On May 31, 2022, prominent deep learning skeptic and NYU professor emeritus Gary Marcus challenged Elon Musk to a bet on AGI by the end of 2029. His proposed bet consists of 5 AI achievements, of which he predicted no more than 2 would come to pass before 2030. This question is about Marcus' fourth prediction,
In 2029, AI will not be able to reliably construct bug-free code of more than 10,000 lines from natural language specification or by interactions with a non-expert user. [Gluing together code from existing libraries doesn’t count.]
Will an AI be able to reliably construct bug-free code of more than 10,000 lines before 2030?
This question will resolve as Yes if before January 1, 2030, there is a public and credible demonstration of an AI writing code that clearly indicates the capability to do either of the following:
(1) Given a natural language description of a complex computer program comparable to the non-research related ideas found in this list of programming projects, the AI is able to write a computer program that satisfies the description to a satisfactory degree in at least 90.0% of cases. A computer program is said to have satisfied the conditions of a natural language description if there is a consensus among Metaculus admins that the code satisfies the conditions, without any major bugs. Minor bugs, such as the code occasionally crashing, will not disqualify any AI, as these are common even for professional human programmers.

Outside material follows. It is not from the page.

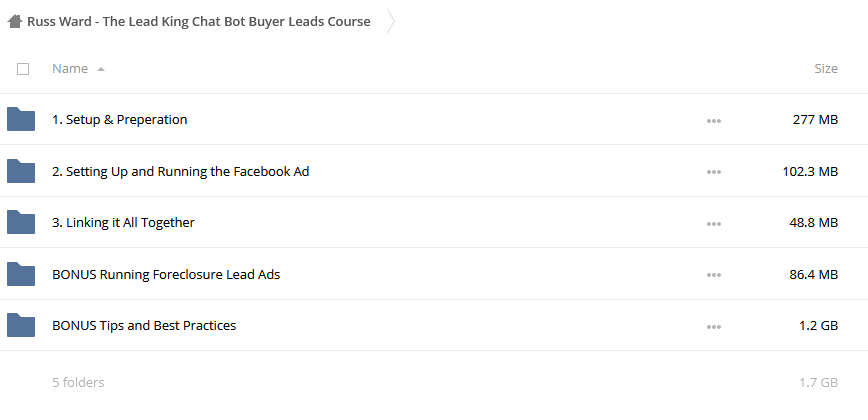Click the BONUS Tips and Best Practices folder icon
The image size is (868, 420).
coord(21,325)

(2) The AI is able to perform (1) when given the ability to interact with a non-expert user. A non-expert user is defined as someone who credibly reports not being able to write code that satisfies the conditions of these project ideas, but who is able to operate a computer well enough to understand whether a given computer program passes the requirements to a satisfactory degree.
Importantly, as per Marcus' constraint, we will not allow the AI to simply glue together code from existing libraries. It must generate code de novo, meaning that a plagiarism detector on par with the Copyleaks code plagiarism checker would not flag the code as definitively indicating cheating in more than 5% of cases.